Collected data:
----

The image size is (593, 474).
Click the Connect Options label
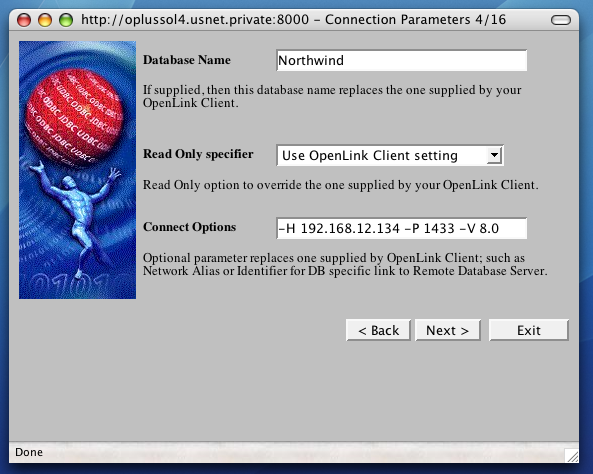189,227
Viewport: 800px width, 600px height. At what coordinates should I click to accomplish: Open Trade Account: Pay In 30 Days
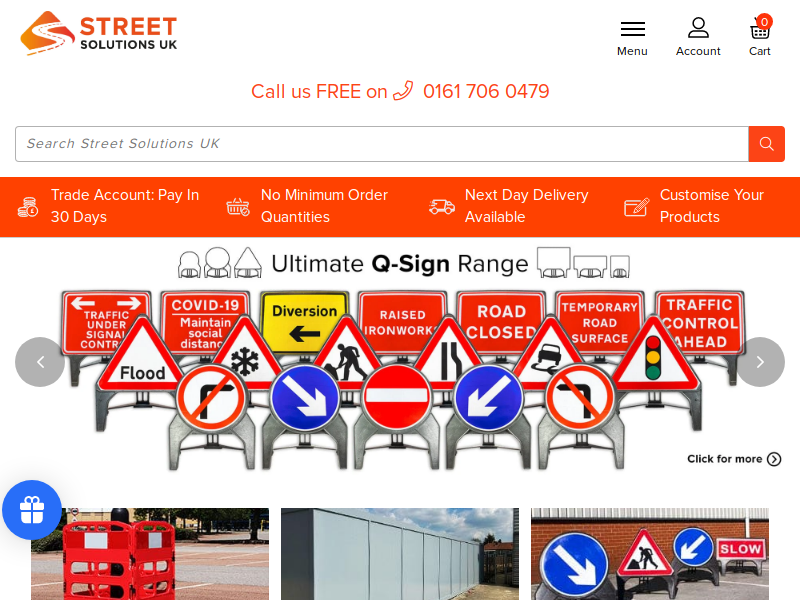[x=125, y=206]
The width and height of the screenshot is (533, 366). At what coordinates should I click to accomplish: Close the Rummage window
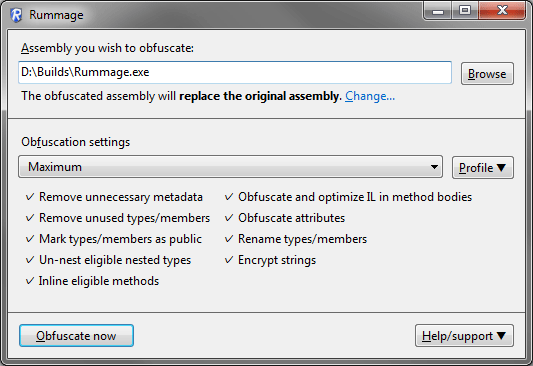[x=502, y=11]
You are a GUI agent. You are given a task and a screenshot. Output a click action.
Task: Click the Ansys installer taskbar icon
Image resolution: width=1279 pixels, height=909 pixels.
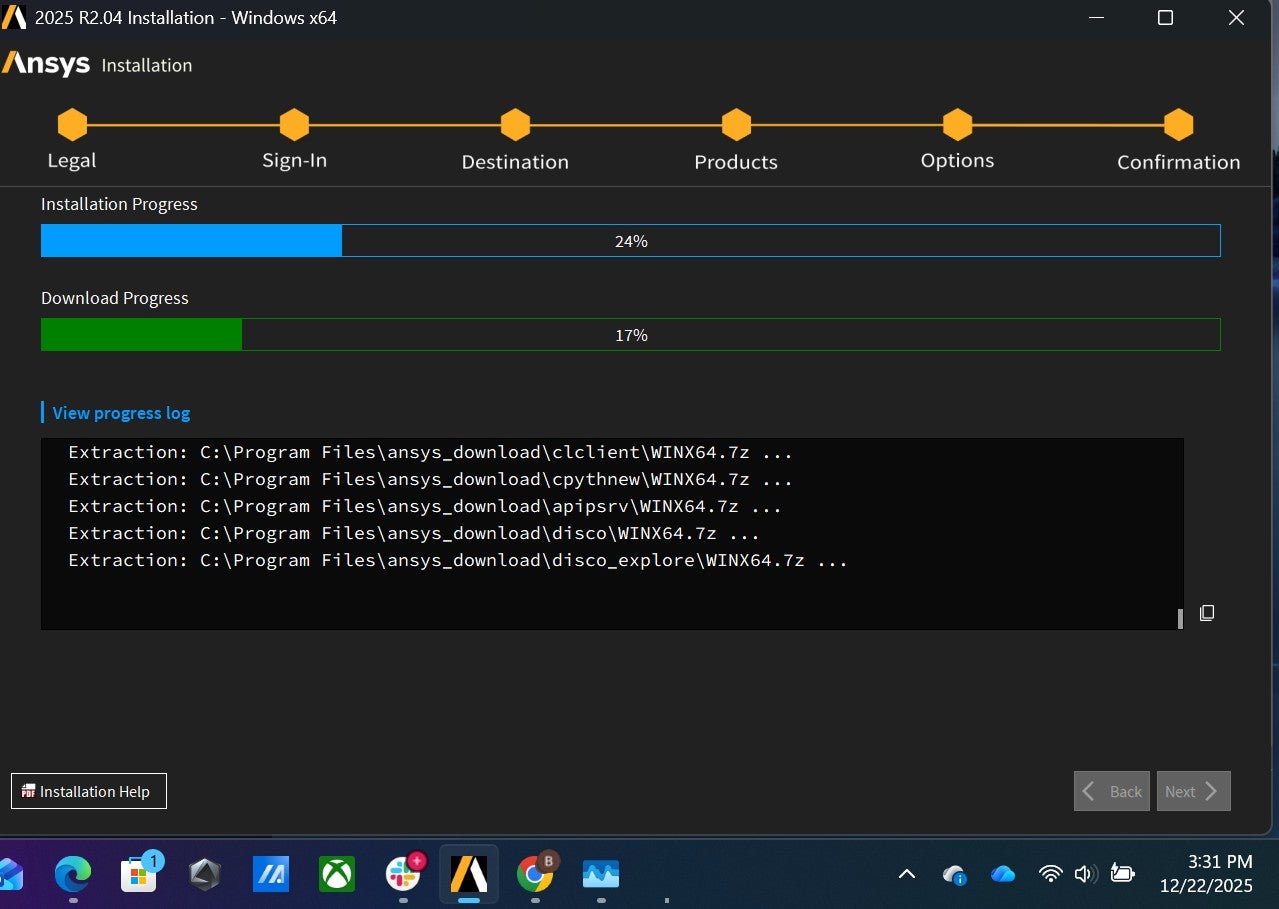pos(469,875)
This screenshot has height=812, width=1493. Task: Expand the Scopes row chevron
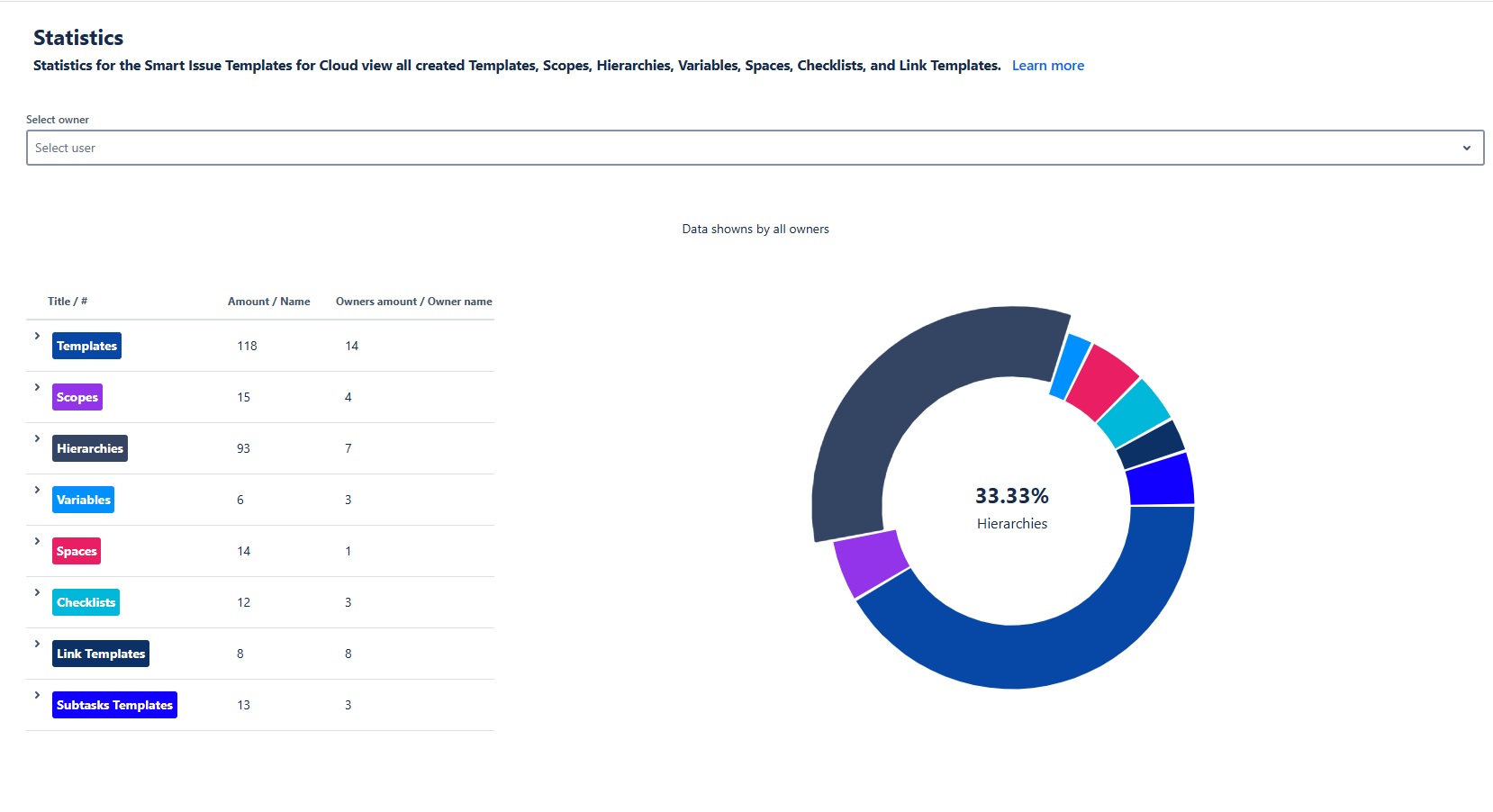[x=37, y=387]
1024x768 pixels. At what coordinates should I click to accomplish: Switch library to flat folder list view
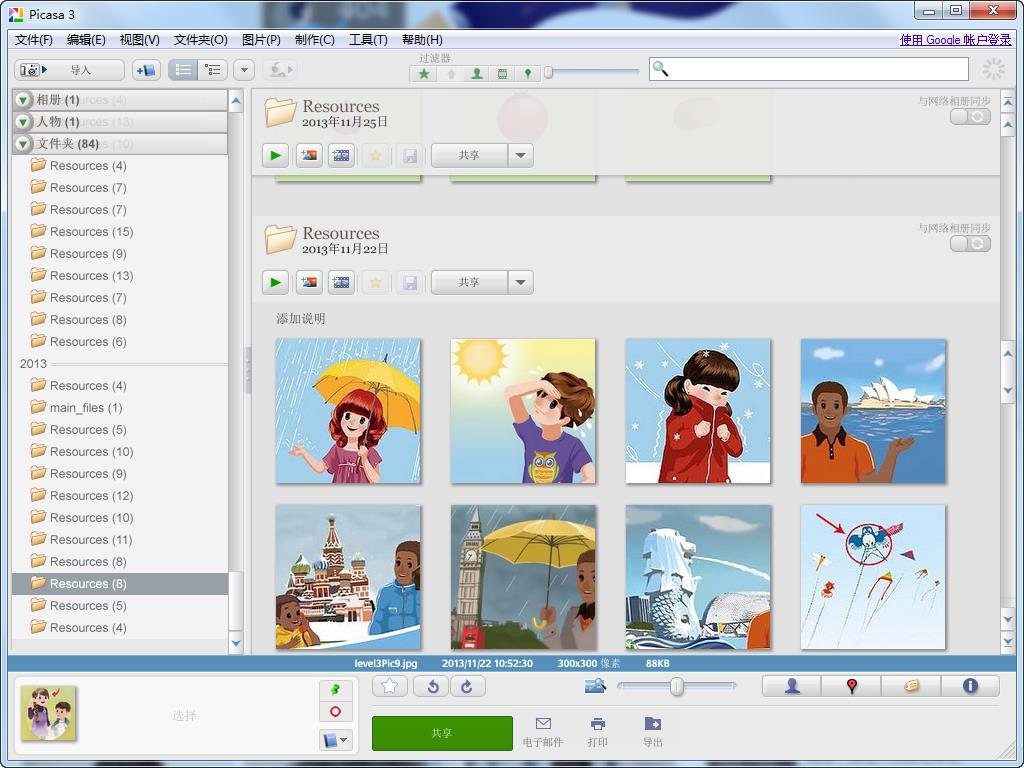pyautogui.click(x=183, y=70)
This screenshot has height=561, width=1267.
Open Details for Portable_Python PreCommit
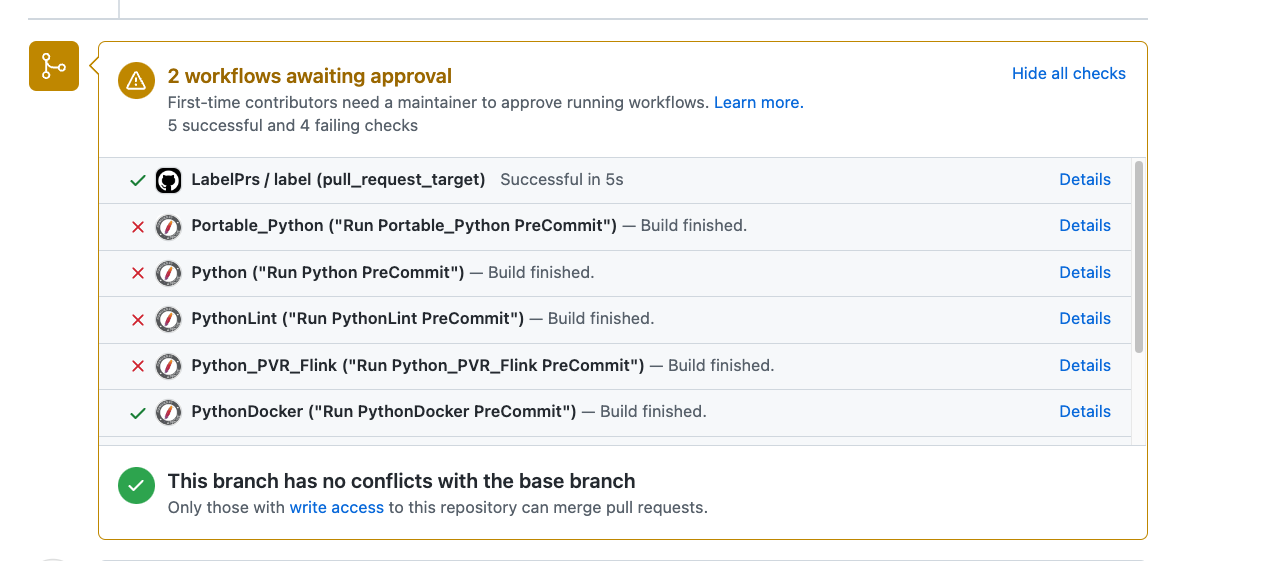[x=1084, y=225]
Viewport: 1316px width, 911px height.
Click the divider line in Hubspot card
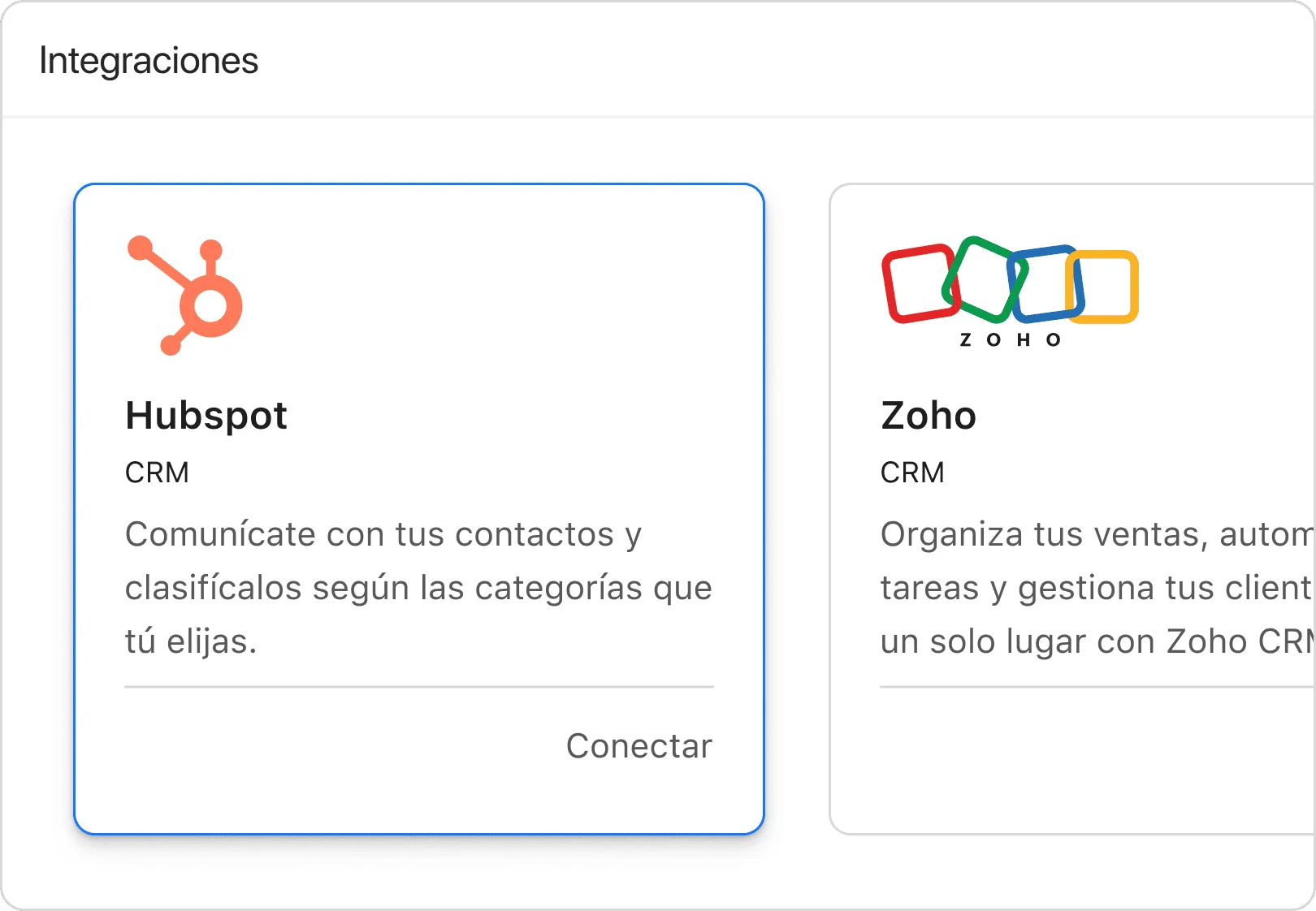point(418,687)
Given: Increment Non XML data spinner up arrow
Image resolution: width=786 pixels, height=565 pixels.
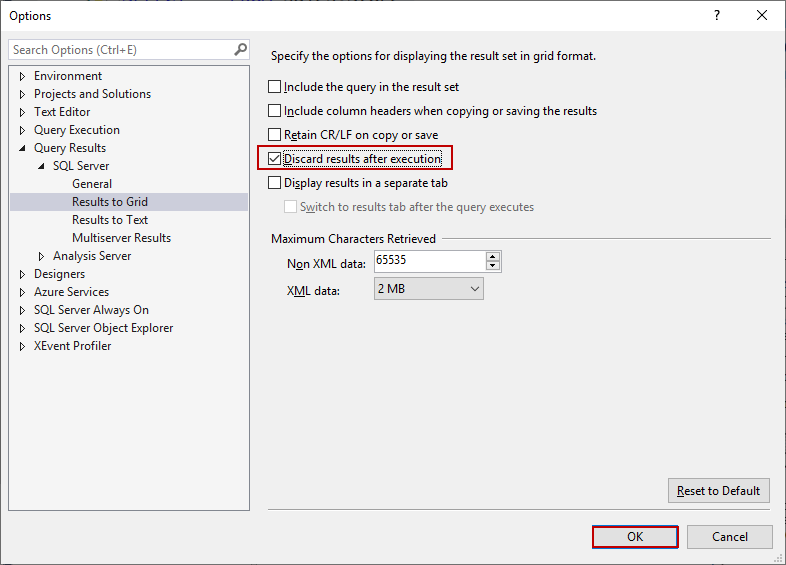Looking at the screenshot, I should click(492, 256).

----

Would you restate the records above word for word and exclude the pictures?

The image size is (593, 474).
Click the Connect Options label
189,227
Viewport: 800px width, 600px height. At what coordinates should I click to accomplish: Open Trade Account: Pay In 30 Days
[x=125, y=206]
The width and height of the screenshot is (533, 366). At what coordinates should I click to accomplish: Close the Rummage window
[x=502, y=11]
You are a GUI agent. You are given a task and a screenshot. Output a click action.
Task: Click the Ansys installer taskbar icon
Image resolution: width=1279 pixels, height=909 pixels.
pos(469,875)
This screenshot has height=812, width=1493. Task: Expand the Scopes row chevron
[x=37, y=387]
1024x768 pixels. At what coordinates should I click to accomplish: Switch library to flat folder list view
pyautogui.click(x=183, y=70)
This screenshot has height=561, width=1267.
Open Details for Portable_Python PreCommit
[x=1084, y=225]
Viewport: 1316px width, 911px height.
Click the divider line in Hubspot card
point(418,687)
Given: Increment Non XML data spinner up arrow
Image resolution: width=786 pixels, height=565 pixels.
Looking at the screenshot, I should click(492, 256).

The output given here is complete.